Fast and Oil-Free Carrot Pudding

I remember when I was younger, my parents and I would go on day trips to Colorado where at the end of the day we’d often stop at our favorite Indian food restaurant. Out of all the desserts at the buffet, the carrot pudding was my absolute favorite! This version is free of oils, so it’s very healthy and suits a wide-variety of healing diets. I may publish a more “traditional” version of carrot pudding in the future, but this version is quite worthy for being so simple.

Fast and Oil-Free Carrot Pudding


  • 3 carrots, grated
  • 1/4 cup raisins
  • 3 cups nut milk (or another alternative milk, like oat milk or rice milk)
  • 4 cups water
  • 1 tsp turmeric
  • 1 tsp Himalayan pink sea salt
  • 1/2 tsp ginger powder
  • 1 cinnamon stick OR 1 tsp cinnamon powder
  • 1 tbsp monk fruit powder (do a taste test, with sweeter monk fruit products you might even get away with only 1 tsp instead of 1 tbsp).
  • 1 tsp arrowroot starch (mixed with water, like cornstarch)

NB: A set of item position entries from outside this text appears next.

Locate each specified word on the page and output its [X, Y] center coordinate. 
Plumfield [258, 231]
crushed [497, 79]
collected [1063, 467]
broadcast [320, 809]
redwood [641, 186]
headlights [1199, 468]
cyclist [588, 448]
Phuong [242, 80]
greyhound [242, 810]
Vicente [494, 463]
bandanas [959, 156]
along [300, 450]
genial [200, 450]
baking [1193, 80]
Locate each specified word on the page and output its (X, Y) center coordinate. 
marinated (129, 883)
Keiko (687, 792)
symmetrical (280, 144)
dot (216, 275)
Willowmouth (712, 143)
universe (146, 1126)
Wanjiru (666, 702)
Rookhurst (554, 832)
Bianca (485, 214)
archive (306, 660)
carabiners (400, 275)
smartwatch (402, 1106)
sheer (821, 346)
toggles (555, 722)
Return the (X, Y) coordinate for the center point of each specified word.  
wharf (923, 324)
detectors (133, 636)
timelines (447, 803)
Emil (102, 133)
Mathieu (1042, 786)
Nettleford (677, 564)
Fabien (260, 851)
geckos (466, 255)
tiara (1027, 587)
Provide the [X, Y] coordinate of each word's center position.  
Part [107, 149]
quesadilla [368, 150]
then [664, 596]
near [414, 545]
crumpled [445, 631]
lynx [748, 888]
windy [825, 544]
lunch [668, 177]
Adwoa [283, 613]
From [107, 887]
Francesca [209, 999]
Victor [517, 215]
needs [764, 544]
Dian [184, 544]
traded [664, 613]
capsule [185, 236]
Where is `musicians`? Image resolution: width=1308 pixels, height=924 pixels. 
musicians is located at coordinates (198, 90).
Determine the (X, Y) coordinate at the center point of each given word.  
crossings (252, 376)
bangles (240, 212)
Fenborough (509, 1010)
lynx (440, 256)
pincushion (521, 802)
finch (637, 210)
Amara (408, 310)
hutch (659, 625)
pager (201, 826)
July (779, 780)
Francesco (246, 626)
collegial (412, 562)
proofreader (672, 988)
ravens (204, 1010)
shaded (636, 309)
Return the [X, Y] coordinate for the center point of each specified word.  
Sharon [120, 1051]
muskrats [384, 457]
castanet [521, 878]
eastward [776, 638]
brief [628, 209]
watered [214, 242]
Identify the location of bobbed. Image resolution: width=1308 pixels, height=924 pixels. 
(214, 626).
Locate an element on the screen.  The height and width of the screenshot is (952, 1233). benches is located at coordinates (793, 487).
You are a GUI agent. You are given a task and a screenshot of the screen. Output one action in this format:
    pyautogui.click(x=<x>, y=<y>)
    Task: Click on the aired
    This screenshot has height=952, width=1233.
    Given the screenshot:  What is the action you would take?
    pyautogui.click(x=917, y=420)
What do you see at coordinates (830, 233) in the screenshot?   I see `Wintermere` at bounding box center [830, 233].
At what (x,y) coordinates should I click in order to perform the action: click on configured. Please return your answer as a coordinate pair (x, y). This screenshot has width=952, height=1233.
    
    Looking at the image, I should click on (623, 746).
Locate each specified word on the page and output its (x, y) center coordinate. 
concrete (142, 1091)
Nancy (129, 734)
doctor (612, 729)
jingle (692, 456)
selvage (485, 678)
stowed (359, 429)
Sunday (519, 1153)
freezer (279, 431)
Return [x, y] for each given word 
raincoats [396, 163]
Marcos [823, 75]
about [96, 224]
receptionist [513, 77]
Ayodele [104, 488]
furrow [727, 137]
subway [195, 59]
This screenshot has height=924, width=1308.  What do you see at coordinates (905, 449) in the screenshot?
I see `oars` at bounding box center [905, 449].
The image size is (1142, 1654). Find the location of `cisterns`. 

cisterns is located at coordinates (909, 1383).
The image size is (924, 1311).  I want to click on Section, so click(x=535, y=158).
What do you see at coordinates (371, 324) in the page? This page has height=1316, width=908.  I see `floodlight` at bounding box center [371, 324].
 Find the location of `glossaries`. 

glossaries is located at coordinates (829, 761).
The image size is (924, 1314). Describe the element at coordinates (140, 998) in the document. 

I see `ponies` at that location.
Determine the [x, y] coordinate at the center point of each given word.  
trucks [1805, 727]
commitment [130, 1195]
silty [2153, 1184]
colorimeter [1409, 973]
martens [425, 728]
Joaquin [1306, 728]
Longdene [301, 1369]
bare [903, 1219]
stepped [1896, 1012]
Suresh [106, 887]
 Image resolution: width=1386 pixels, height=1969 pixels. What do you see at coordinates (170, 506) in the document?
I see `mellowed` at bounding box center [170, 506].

  1. In a medium-size pot, heat water, milk, and all spices. Bring to a gentle boil.
  2. Add the grated carrots and mix together well.
  3. Boil carrots for about 1 to 1.5 hours, checking occasionally and stirring (about every 15-30 minutes, to avoid scalding).
  4. When the liquid is well boiled down, you may add the arrowroot starch + water. Stir immediately to allow the mix to thicken, then turn off the heat. Add raisins at the end.
  5. Serve warm or allow to cool and refrigerate (some people prefer this recipe hot, others prefer it chilled, both ways are fine!).